[Extracted entries Boundary: Start]

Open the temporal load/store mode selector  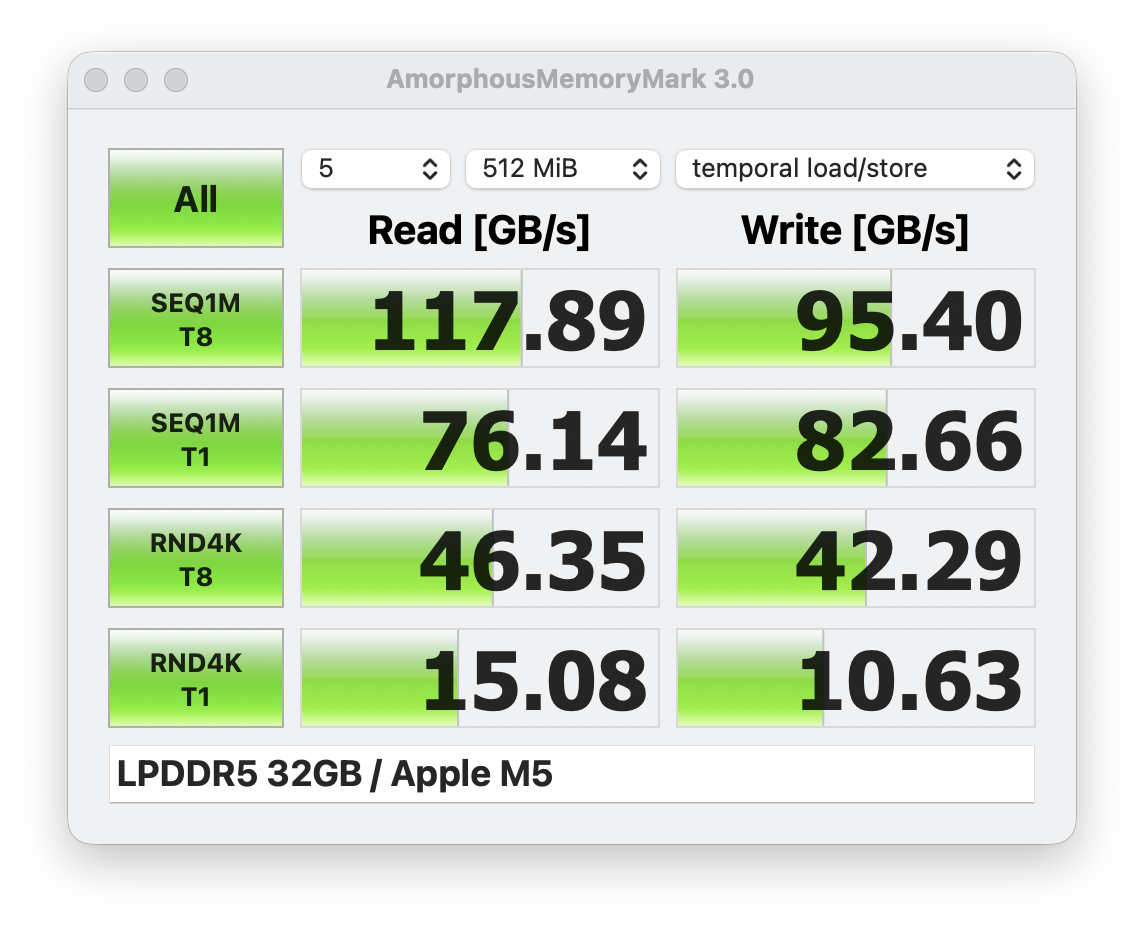coord(855,169)

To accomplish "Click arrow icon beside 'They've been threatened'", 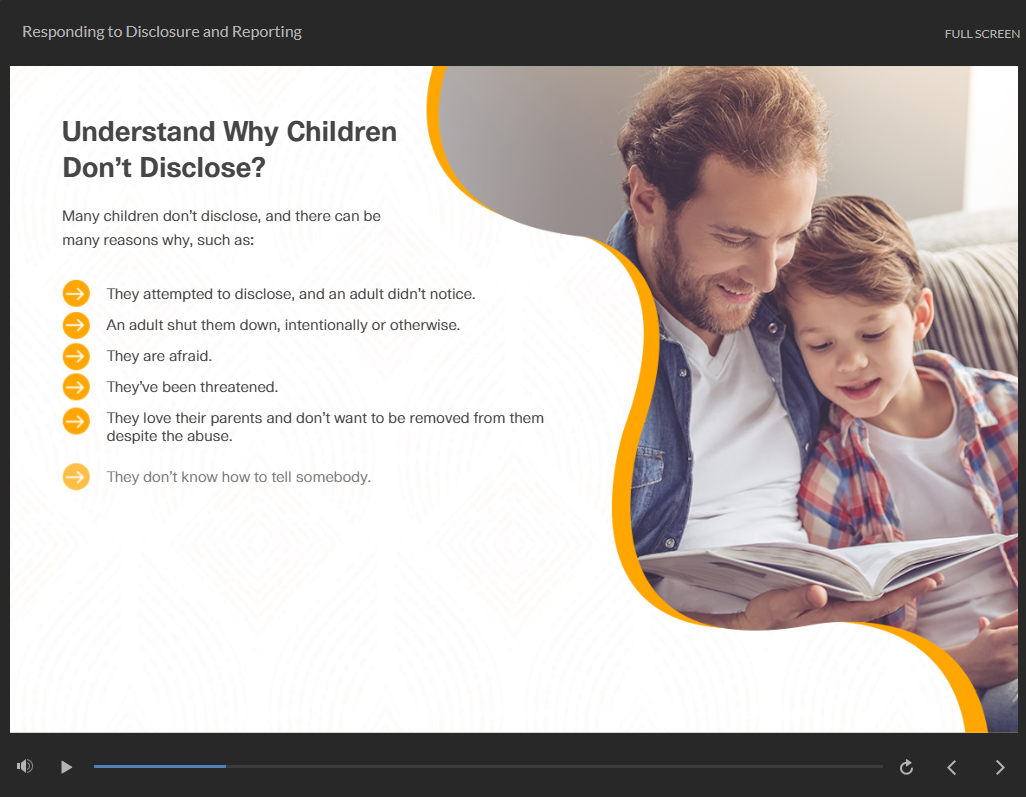I will pyautogui.click(x=76, y=386).
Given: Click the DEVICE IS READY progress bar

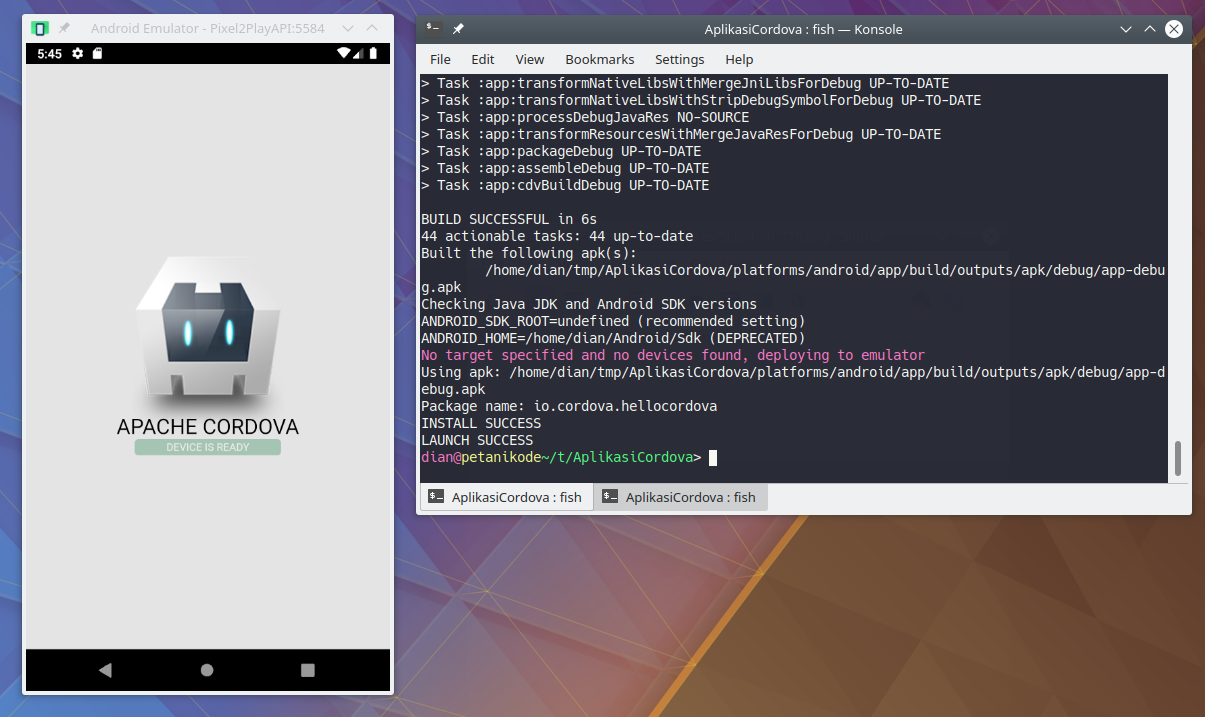Looking at the screenshot, I should (207, 446).
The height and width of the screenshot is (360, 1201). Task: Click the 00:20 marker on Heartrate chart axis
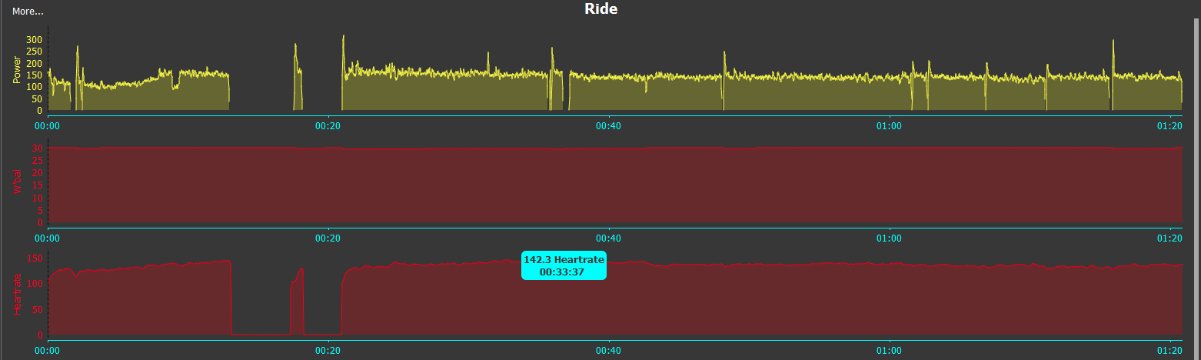click(x=328, y=352)
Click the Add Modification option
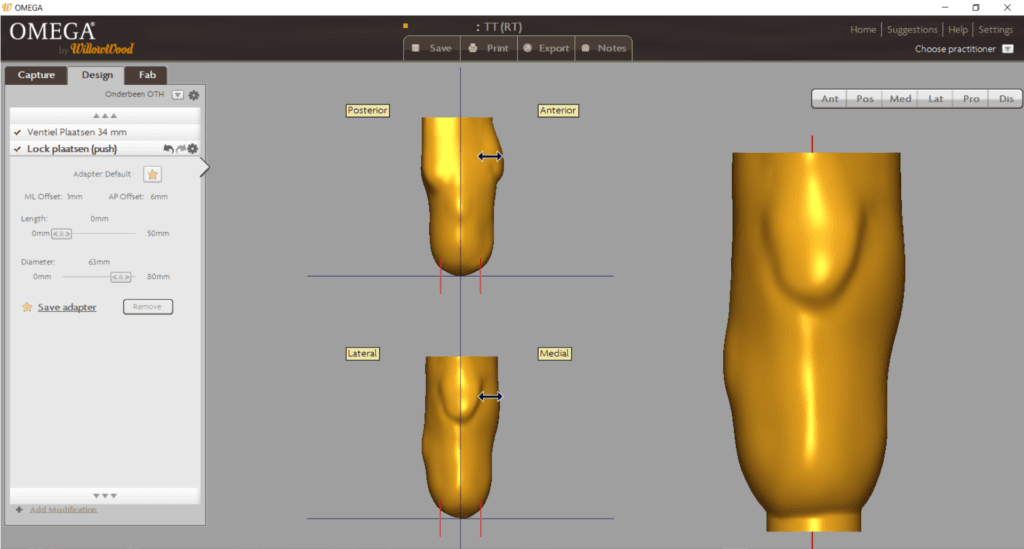The image size is (1024, 549). click(63, 510)
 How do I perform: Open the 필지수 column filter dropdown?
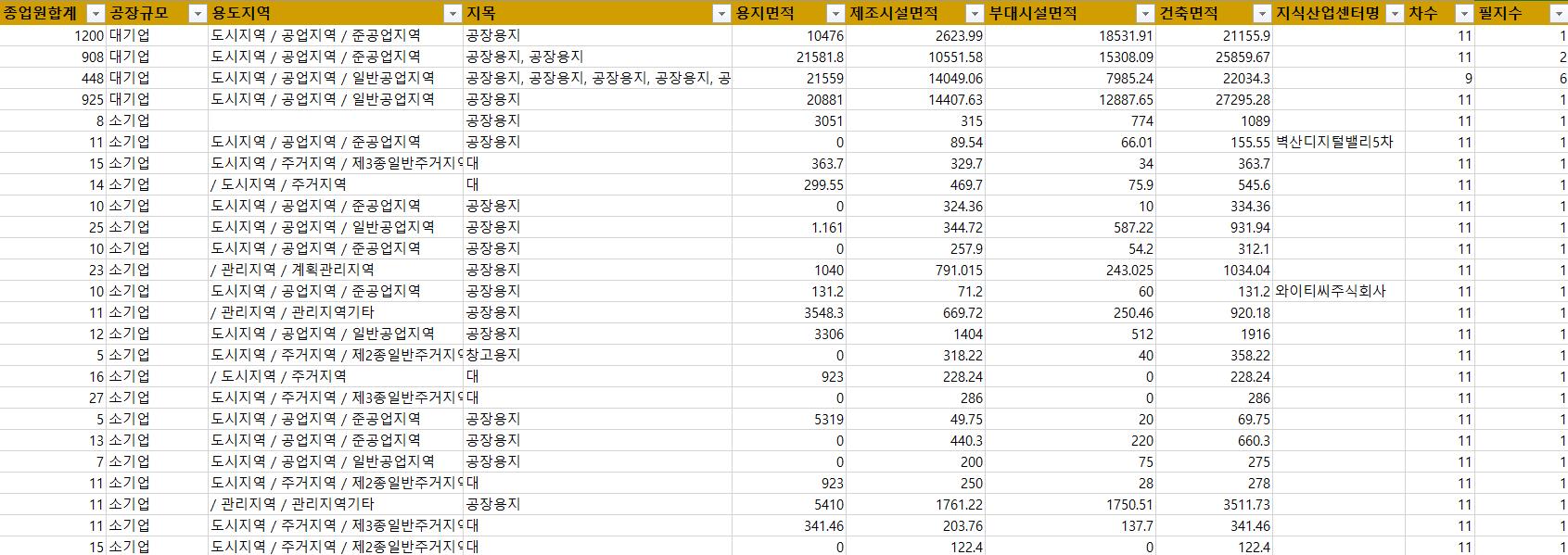tap(1557, 14)
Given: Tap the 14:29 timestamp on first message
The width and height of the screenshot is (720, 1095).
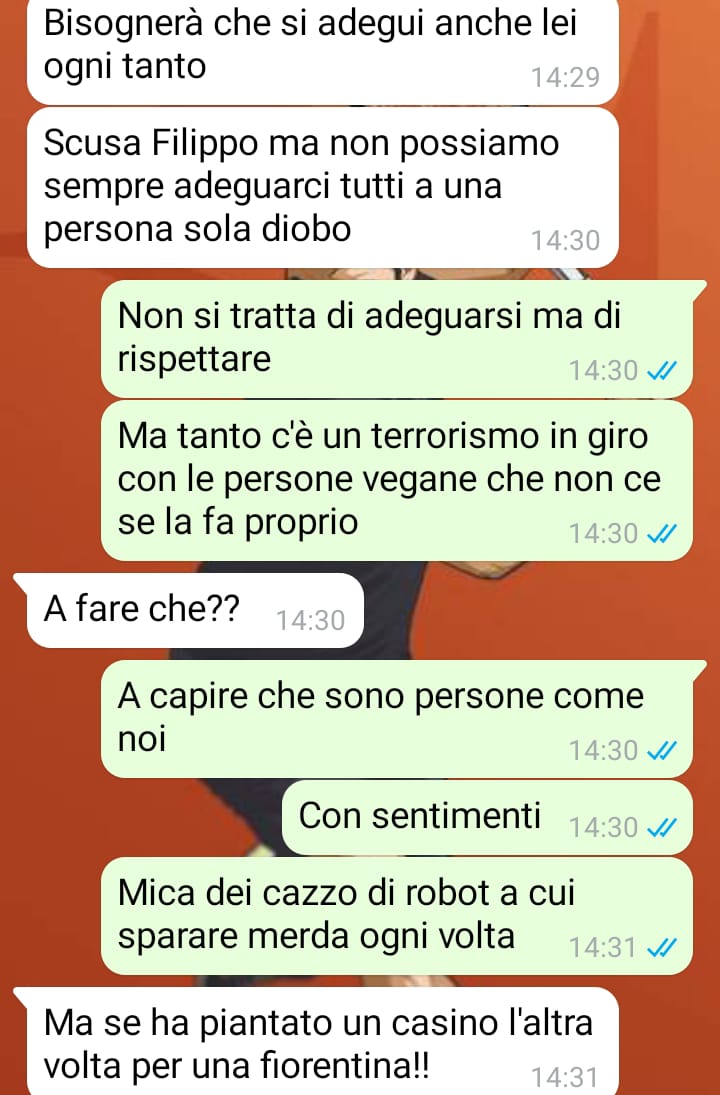Looking at the screenshot, I should (x=566, y=77).
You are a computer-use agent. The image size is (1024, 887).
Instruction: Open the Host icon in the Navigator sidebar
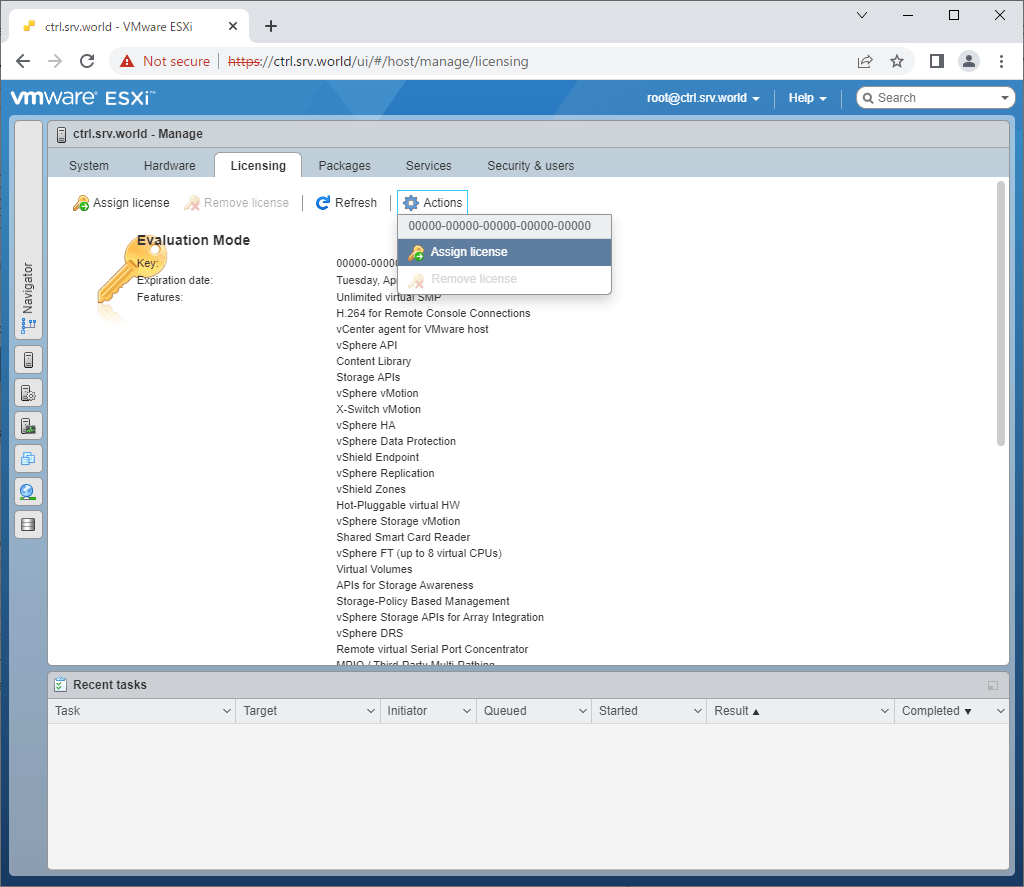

[Extracted entries Boundary: End]

Task instructions: Word for word, give again the lines from the line with "The width and" through the end of the records above, with both ends included and the pictures left out.

Exercise output:
The width and height of the screenshot is (720, 1095).
Looking at the screenshot, I should (x=566, y=77).
You are a computer-use agent. The image size is (1024, 887).
Instruction: Open the Host icon in the Navigator sidebar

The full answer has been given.